• _ASSIGNMENT_: Print the data once more, exactly as supplied.

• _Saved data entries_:

[Start of Attachment]

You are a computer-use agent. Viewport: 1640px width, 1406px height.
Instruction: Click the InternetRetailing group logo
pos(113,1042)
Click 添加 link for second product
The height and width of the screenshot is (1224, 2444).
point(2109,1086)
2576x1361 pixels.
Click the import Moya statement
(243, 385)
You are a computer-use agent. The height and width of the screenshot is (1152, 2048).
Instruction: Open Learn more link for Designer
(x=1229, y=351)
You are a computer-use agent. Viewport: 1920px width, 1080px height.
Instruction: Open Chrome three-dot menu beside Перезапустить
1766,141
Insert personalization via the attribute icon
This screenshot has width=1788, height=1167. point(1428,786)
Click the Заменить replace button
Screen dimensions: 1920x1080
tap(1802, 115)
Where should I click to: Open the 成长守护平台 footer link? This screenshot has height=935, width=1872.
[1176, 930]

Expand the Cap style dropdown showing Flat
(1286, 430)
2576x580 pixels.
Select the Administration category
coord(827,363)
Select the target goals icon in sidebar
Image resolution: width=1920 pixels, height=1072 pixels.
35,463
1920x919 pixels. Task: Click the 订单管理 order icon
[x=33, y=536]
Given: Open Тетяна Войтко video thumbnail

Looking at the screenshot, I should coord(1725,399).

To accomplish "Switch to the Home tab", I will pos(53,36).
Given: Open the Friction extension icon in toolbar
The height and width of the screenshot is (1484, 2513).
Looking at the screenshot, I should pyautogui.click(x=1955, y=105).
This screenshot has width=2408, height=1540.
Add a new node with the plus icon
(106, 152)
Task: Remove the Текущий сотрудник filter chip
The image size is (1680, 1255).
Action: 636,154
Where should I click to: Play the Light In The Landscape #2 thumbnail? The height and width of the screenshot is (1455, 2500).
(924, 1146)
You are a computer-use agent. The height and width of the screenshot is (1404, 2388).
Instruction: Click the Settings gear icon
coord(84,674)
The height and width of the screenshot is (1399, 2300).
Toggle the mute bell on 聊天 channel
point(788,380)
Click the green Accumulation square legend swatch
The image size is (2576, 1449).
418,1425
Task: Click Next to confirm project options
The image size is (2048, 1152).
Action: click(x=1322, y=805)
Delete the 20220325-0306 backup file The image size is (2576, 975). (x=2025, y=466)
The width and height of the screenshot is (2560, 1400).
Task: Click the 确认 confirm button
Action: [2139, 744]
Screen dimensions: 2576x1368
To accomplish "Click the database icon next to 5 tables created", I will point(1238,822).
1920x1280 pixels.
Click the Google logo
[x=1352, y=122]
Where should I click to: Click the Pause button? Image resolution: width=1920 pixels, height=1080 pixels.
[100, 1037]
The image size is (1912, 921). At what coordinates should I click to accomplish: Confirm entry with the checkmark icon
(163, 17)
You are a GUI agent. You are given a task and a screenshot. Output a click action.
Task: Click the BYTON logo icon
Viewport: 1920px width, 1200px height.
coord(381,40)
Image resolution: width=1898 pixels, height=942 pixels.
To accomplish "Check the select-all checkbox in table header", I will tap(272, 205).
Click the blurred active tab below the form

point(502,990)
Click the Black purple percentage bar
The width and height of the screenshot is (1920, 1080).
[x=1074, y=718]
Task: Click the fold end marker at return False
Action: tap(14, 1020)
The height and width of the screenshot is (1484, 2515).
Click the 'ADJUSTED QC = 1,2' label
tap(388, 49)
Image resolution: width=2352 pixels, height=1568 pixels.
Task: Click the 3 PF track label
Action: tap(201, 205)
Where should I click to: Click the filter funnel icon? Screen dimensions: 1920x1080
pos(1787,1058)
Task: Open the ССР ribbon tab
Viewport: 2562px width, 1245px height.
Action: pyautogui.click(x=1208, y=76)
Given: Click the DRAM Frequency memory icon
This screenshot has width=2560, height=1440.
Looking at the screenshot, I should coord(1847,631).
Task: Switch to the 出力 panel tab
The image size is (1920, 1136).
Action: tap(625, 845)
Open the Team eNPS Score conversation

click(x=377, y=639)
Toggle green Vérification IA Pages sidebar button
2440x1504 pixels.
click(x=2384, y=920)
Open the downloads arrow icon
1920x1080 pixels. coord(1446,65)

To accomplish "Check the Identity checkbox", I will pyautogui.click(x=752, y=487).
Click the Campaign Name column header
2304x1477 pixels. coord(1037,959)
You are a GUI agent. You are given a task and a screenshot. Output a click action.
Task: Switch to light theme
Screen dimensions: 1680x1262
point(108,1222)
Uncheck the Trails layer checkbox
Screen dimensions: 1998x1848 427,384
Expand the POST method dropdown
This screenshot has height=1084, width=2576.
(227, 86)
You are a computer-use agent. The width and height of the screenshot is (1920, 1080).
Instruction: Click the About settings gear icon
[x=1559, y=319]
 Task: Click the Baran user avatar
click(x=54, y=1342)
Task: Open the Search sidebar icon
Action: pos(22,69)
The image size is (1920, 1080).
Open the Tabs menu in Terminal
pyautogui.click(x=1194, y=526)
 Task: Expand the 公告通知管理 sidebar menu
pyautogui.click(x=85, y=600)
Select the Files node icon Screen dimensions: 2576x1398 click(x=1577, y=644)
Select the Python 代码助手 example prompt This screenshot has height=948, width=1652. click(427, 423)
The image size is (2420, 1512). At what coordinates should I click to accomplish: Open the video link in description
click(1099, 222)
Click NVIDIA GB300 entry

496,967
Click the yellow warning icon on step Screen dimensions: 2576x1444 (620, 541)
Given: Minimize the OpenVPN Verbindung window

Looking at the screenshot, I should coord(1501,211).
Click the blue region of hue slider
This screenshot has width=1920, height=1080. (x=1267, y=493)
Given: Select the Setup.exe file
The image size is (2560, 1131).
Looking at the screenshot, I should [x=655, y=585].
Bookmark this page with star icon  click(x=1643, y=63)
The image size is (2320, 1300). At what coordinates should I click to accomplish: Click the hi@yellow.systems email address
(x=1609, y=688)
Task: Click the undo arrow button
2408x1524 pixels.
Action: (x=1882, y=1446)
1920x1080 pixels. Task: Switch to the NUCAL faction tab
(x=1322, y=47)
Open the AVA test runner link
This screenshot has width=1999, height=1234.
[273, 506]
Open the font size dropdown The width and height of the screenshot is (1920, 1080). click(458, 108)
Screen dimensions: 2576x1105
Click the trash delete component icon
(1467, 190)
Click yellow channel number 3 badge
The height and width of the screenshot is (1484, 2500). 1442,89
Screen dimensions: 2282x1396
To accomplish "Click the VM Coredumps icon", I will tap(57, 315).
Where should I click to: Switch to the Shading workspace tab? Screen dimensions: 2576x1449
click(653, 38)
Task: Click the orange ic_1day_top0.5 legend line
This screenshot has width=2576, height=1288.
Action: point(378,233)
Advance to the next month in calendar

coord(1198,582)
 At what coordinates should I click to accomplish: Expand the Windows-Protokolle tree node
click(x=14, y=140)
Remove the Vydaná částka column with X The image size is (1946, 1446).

[End of Attachment]

• _RESPONSE FOR THIS EXERCISE_:
You are a computer-use agent. Viewport: 1640px width, 1406px height.
Instruction: Click the InternetRetailing group logo
pos(113,1042)
Click 添加 link for second product
The height and width of the screenshot is (1224, 2444).
point(2109,1086)
2576x1361 pixels.
Click the import Moya statement
(243, 385)
You are a computer-use agent. The height and width of the screenshot is (1152, 2048).
Instruction: Open Learn more link for Designer
(x=1229, y=351)
You are a computer-use agent. Viewport: 1920px width, 1080px height.
Instruction: Open Chrome three-dot menu beside Перезапустить
1766,141
Insert personalization via the attribute icon
This screenshot has width=1788, height=1167. point(1428,786)
Click the Заменить replace button
Screen dimensions: 1920x1080
tap(1802, 115)
Where should I click to: Open the 成长守护平台 footer link? This screenshot has height=935, width=1872.
[1176, 930]

Expand the Cap style dropdown showing Flat
(1286, 430)
2576x580 pixels.
Select the Administration category
coord(827,363)
Select the target goals icon in sidebar
Image resolution: width=1920 pixels, height=1072 pixels.
35,463
1920x919 pixels. Task: Click the 订单管理 order icon
[x=33, y=536]
Given: Open Тетяна Войтко video thumbnail

Looking at the screenshot, I should coord(1725,399).

To accomplish "Switch to the Home tab", I will pos(53,36).
Given: Open the Friction extension icon in toolbar
The height and width of the screenshot is (1484, 2513).
Looking at the screenshot, I should pyautogui.click(x=1955, y=105).
This screenshot has width=2408, height=1540.
Add a new node with the plus icon
(106, 152)
Task: Remove the Текущий сотрудник filter chip
The image size is (1680, 1255).
Action: 636,154
Where should I click to: Play the Light In The Landscape #2 thumbnail? The height and width of the screenshot is (1455, 2500).
(924, 1146)
You are a computer-use agent. The height and width of the screenshot is (1404, 2388).
Instruction: Click the Settings gear icon
coord(84,674)
The height and width of the screenshot is (1399, 2300).
Toggle the mute bell on 聊天 channel
point(788,380)
Click the green Accumulation square legend swatch
The image size is (2576, 1449).
418,1425
Task: Click Next to confirm project options
The image size is (2048, 1152).
Action: click(x=1322, y=805)
Delete the 20220325-0306 backup file The image size is (2576, 975). (x=2025, y=466)
The width and height of the screenshot is (2560, 1400).
Task: Click the 确认 confirm button
Action: [2139, 744]
Screen dimensions: 2576x1368
To accomplish "Click the database icon next to 5 tables created", I will point(1238,822).
1920x1280 pixels.
Click the Google logo
[x=1352, y=122]
Where should I click to: Click the Pause button? Image resolution: width=1920 pixels, height=1080 pixels.
[100, 1037]
The image size is (1912, 921). At what coordinates should I click to accomplish: Confirm entry with the checkmark icon
(163, 17)
You are a GUI agent. You are given a task and a screenshot. Output a click action.
Task: Click the BYTON logo icon
Viewport: 1920px width, 1200px height.
coord(381,40)
Image resolution: width=1898 pixels, height=942 pixels.
To accomplish "Check the select-all checkbox in table header", I will tap(272, 205).
Click the blurred active tab below the form

point(502,990)
Click the Black purple percentage bar
The width and height of the screenshot is (1920, 1080).
[x=1074, y=718]
Task: Click the fold end marker at return False
Action: tap(14, 1020)
The height and width of the screenshot is (1484, 2515).
Click the 'ADJUSTED QC = 1,2' label
tap(388, 49)
Image resolution: width=2352 pixels, height=1568 pixels.
Task: Click the 3 PF track label
Action: tap(201, 205)
Where should I click to: Click the filter funnel icon? Screen dimensions: 1920x1080
pos(1787,1058)
Task: Open the ССР ribbon tab
Viewport: 2562px width, 1245px height.
Action: pyautogui.click(x=1208, y=76)
Given: Click the DRAM Frequency memory icon
This screenshot has width=2560, height=1440.
Looking at the screenshot, I should coord(1847,631).
Task: Switch to the 出力 panel tab
The image size is (1920, 1136).
Action: tap(625, 845)
Open the Team eNPS Score conversation

click(x=377, y=639)
Toggle green Vérification IA Pages sidebar button
2440x1504 pixels.
click(x=2384, y=920)
Open the downloads arrow icon
1920x1080 pixels. coord(1446,65)

To accomplish "Check the Identity checkbox", I will pyautogui.click(x=752, y=487).
Click the Campaign Name column header
2304x1477 pixels. coord(1037,959)
You are a GUI agent. You are given a task and a screenshot. Output a click action.
Task: Switch to light theme
Screen dimensions: 1680x1262
point(108,1222)
Uncheck the Trails layer checkbox
Screen dimensions: 1998x1848 427,384
Expand the POST method dropdown
This screenshot has height=1084, width=2576.
(227, 86)
You are a computer-use agent. The width and height of the screenshot is (1920, 1080).
Instruction: Click the About settings gear icon
[x=1559, y=319]
 Task: Click the Baran user avatar
click(x=54, y=1342)
Task: Open the Search sidebar icon
Action: pos(22,69)
The image size is (1920, 1080).
Open the Tabs menu in Terminal
pyautogui.click(x=1194, y=526)
 Task: Expand the 公告通知管理 sidebar menu
pyautogui.click(x=85, y=600)
Select the Files node icon Screen dimensions: 2576x1398 click(x=1577, y=644)
Select the Python 代码助手 example prompt This screenshot has height=948, width=1652. click(427, 423)
The image size is (2420, 1512). At what coordinates should I click to accomplish: Open the video link in description
click(1099, 222)
Click NVIDIA GB300 entry

496,967
Click the yellow warning icon on step Screen dimensions: 2576x1444 (620, 541)
Given: Minimize the OpenVPN Verbindung window

Looking at the screenshot, I should coord(1501,211).
Click the blue region of hue slider
This screenshot has width=1920, height=1080. (x=1267, y=493)
Given: Select the Setup.exe file
The image size is (2560, 1131).
Looking at the screenshot, I should [x=655, y=585].
Bookmark this page with star icon  click(x=1643, y=63)
The image size is (2320, 1300). At what coordinates should I click to accomplish: Click the hi@yellow.systems email address
(x=1609, y=688)
Task: Click the undo arrow button
2408x1524 pixels.
Action: (x=1882, y=1446)
1920x1080 pixels. Task: Switch to the NUCAL faction tab
(x=1322, y=47)
Open the AVA test runner link
This screenshot has width=1999, height=1234.
[273, 506]
Open the font size dropdown The width and height of the screenshot is (1920, 1080). click(458, 108)
Screen dimensions: 2576x1105
Click the trash delete component icon
(1467, 190)
Click yellow channel number 3 badge
The height and width of the screenshot is (1484, 2500). 1442,89
Screen dimensions: 2282x1396
To accomplish "Click the VM Coredumps icon", I will tap(57, 315).
Where should I click to: Switch to the Shading workspace tab? Screen dimensions: 2576x1449
click(653, 38)
Task: Click the orange ic_1day_top0.5 legend line
This screenshot has width=2576, height=1288.
Action: point(378,233)
Advance to the next month in calendar

coord(1198,582)
 At what coordinates should I click to accomplish: Expand the Windows-Protokolle tree node
click(x=14, y=140)
Remove the Vydaná částka column with X The image size is (1946, 1446).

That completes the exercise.